Government frustrated by delay in releasing Ibrahim Halawa from Egyptian jail

The Government has said it shares the frustration over the delays in the release of Ibrahim Halawa from prison in Egypt.

The 21-year-old from Dublin was cleared last month of all charges connected to mass protests in Cairo in August 2013 on the Muslim Brotherhood's so-called Day of Rage.

Mr Halawa's release was never likely to be immediate but next Monday marks four weeks since the verdict.

In a statement on the protracted release, the Department of Foreign Affairs said embassy officials in Cairo visited him in jail on Thursday.

Mr Halawa was said to be in good spirits and looking forward to returning to Ireland soon.

"The Egyptian authorities maintain that there is a process which must be followed in respect of all of the defendants in the trial, and that there are a number of steps remaining to be gone through," the department said.

"The Irish authorities and Ibrahim's legal representatives are maintaining maximum pressure on the Egyptian authorities in relation to this process."

Taoiseach Leo Varadkar has written to Egyptian president Abdel Fattah el-Sisi asking him to help expedite the release.
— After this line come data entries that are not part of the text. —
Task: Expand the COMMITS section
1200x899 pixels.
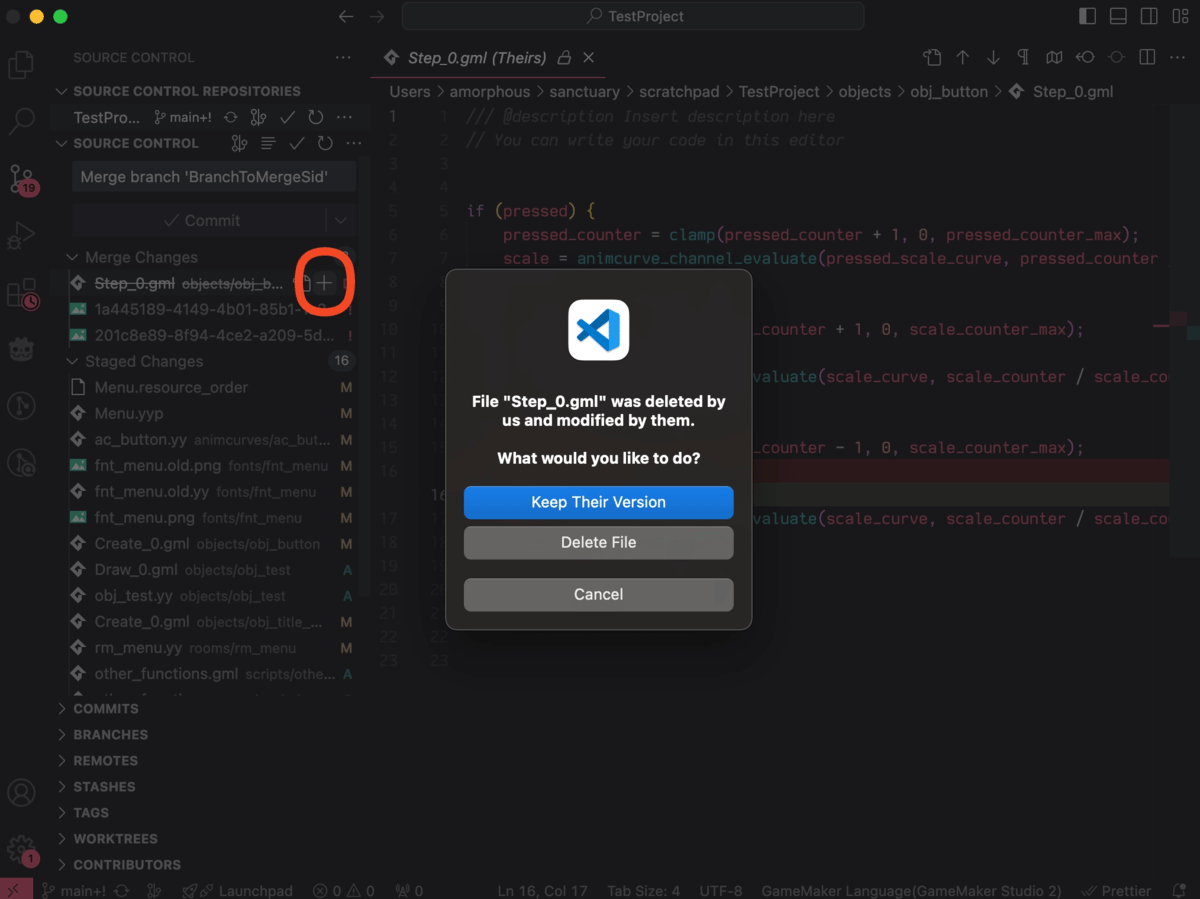Action: click(x=106, y=709)

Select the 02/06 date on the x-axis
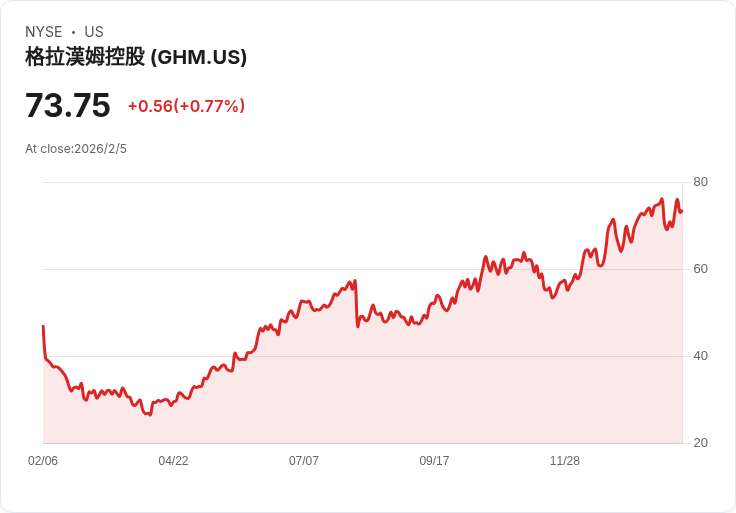(43, 461)
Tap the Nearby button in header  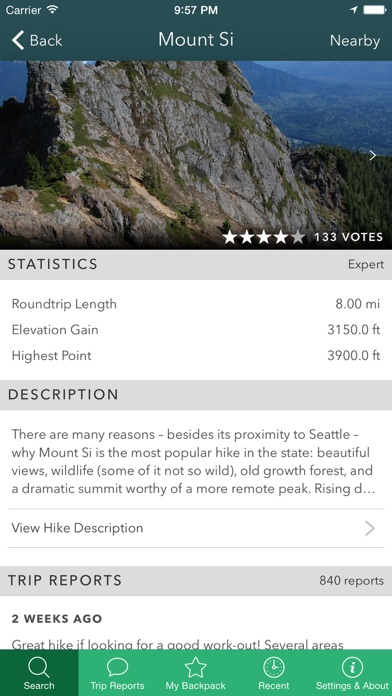[x=355, y=41]
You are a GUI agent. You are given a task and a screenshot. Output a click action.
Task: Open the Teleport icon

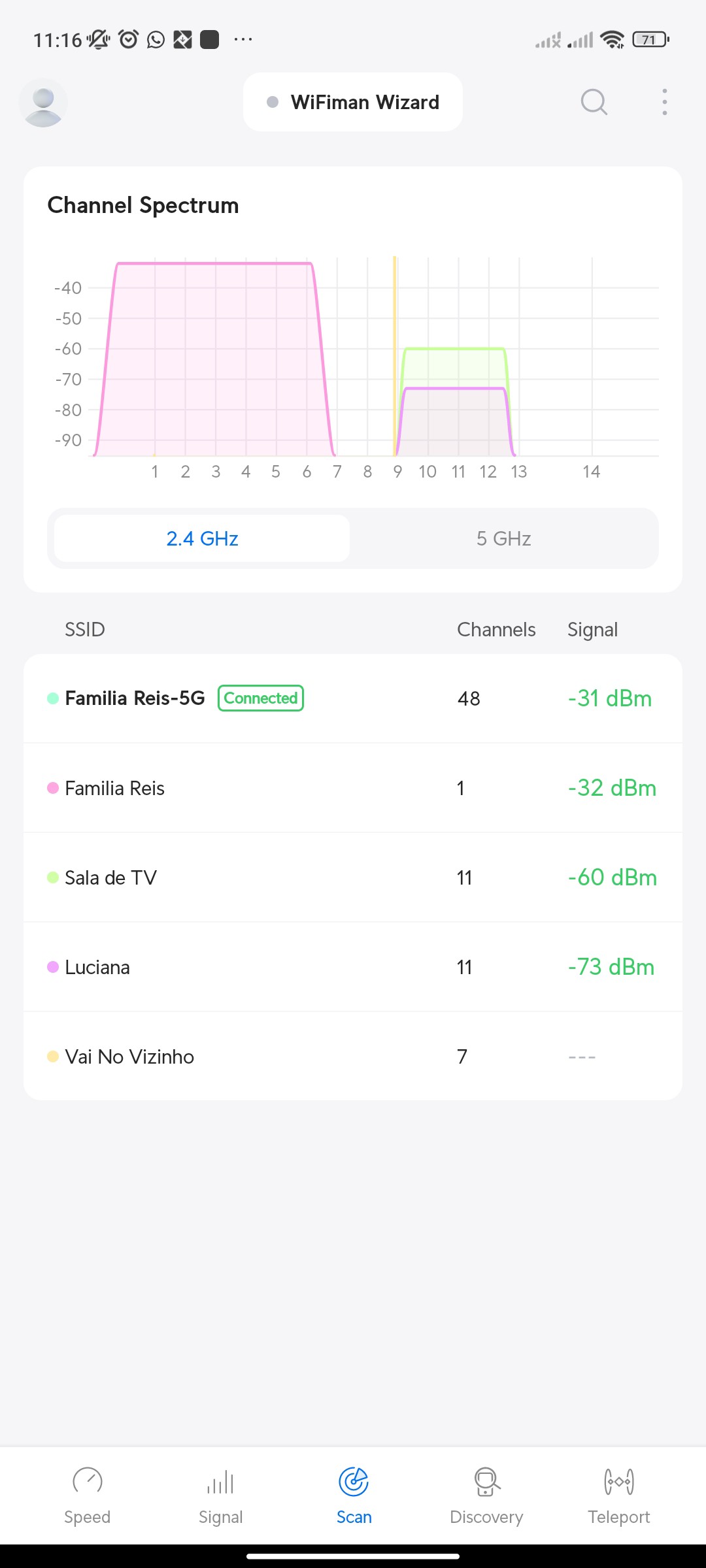[x=618, y=1482]
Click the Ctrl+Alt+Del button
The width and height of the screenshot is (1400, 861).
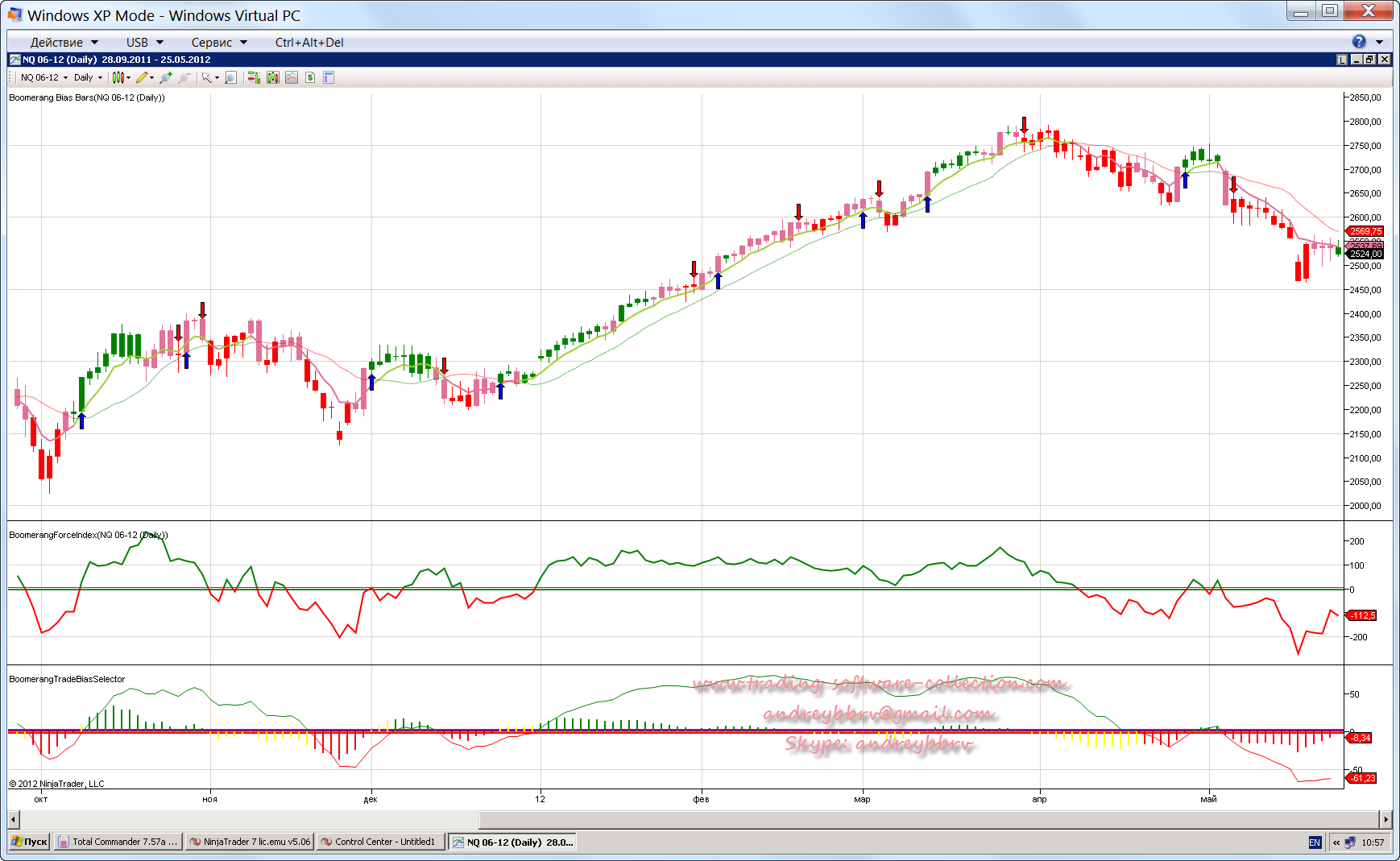tap(309, 43)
Foreign Affairs Minister Simon Coveney has also been in direct contact with his counterpart Sameh Shoukry about the issue.

Mr Halawa, a student and son of a prominent Muslim cleric in Dublin - Sheikh Hussein Halawa - was jailed after being detained in a mosque near Ramses Square in Cairo four years ago amid protests over the removal of president Mohamed Morsi. He was 17 at the time.

He has been cleared of all charges in a mass trial of nearly 500 people.

It is understood part of the delay in Mr Halawa's release is that Egyptian authorities are processing all acquittals and sentences.

Travel documents will also have to be issued to allow him to return to Ireland.

His three sisters - Somaia, Fatima and Omaima - were also arrested during the crackdown but later released on bail and returned to Dublin and were acquitted following trial in absentia.